Üç Kürt Eylemci Yargılanırken Türkiye'deki Reform Süreci Tehdit Altına Giriyor

İnsan Hakları İzleme Örgütü, bugün Türkiye Başbakanı’na gönderdiği bir mektupla, Türk yetkililerin, Mayıs ayı başlarında Irak sınırı yakınında gözaltına alınan Kürt eylemcilerin Terörle Mücadele Yasası esasında yargılanmalarının Türk hükümetinin insan hakları reformlarına bağlılığı konusunda kuşkular yarattığını bildirdi.

Hükümetinin reform sürecine sahip çıktığını göstermek için, Başbakan Erdoğan İbrahim Güçlü, Zeynel Abidin Özalp ve Ahmet Sedat Oğur’un serbest bırakılmasını sağlamalıdır. Bu üç kişi hakkındaki dava yarın Diyarbakır’da başlayacak. Söz konusu kişiler bir süre önce güneydoğudaki bir kısım sivillerin güvenlik güçleri tarafından öldürülmesini barışçıl bir şekilde protesto etmek ve Türk hükümeti ile Kuzey Irak yönetimi arasındaki gerilimle ilgili endişelerini dile getirmek amacıyla 2 Mayısta Irak sınırına yürümeye hazırlanırken gözaltına alınmıştı.

Bu kişiler, Terörle Mücadele Yasasına göre "PKK (Kürdistan İşçi Partisi) propagandası yapmakla" suçlanıyorlar. İçlerinden Güçlü'nün PKK şiddetini kamuoyu önünde tekrar tekrar kınamış olduğu düşünülürse oldukça ironik bir suçlama.
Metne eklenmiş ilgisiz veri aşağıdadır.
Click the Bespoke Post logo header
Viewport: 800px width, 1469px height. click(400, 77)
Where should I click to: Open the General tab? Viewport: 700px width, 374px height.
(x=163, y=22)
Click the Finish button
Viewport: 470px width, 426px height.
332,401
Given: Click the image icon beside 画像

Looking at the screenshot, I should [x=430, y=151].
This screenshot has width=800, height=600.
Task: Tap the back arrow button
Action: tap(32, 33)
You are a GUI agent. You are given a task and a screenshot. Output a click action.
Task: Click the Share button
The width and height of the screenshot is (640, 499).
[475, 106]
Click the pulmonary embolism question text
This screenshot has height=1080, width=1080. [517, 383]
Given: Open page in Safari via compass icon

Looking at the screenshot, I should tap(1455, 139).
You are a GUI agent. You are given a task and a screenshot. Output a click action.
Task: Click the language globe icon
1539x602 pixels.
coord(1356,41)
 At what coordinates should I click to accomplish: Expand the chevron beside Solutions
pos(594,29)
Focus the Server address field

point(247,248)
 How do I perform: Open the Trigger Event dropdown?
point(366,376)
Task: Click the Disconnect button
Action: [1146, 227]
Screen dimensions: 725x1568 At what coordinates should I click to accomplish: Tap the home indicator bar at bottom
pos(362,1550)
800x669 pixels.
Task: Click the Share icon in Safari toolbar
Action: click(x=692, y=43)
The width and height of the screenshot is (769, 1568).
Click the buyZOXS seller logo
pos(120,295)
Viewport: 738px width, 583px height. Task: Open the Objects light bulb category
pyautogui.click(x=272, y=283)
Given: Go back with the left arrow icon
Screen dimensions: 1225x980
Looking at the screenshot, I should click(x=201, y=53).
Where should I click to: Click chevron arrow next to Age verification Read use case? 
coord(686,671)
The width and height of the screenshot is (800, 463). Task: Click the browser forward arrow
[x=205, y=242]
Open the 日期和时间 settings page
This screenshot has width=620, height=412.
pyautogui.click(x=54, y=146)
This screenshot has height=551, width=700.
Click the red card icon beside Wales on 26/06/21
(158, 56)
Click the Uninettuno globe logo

Bu şahısların üçü de iç işleyişinde Kürtçe kullanıldığı için geçen ay kapatılan Kürt-Der isimli Kürt derneğin yöneticileri.

İnsan Hakları İzleme Örgütü ayrıca, Türkiye'nin son aylarda genel insan hakları alanındaki durumunun da kötüye gittiğine dikkat çekerek Türk hükümetini bu olumsuz eğilimi tersine çevirmeye, 1999'dan bu yana devam eden ve bir ölçüde Türkiye'nin AB üyeliği talebine kapsamında gelişen reform sürecine hâlâ bağlı olduğunu göstermeye çağırdı.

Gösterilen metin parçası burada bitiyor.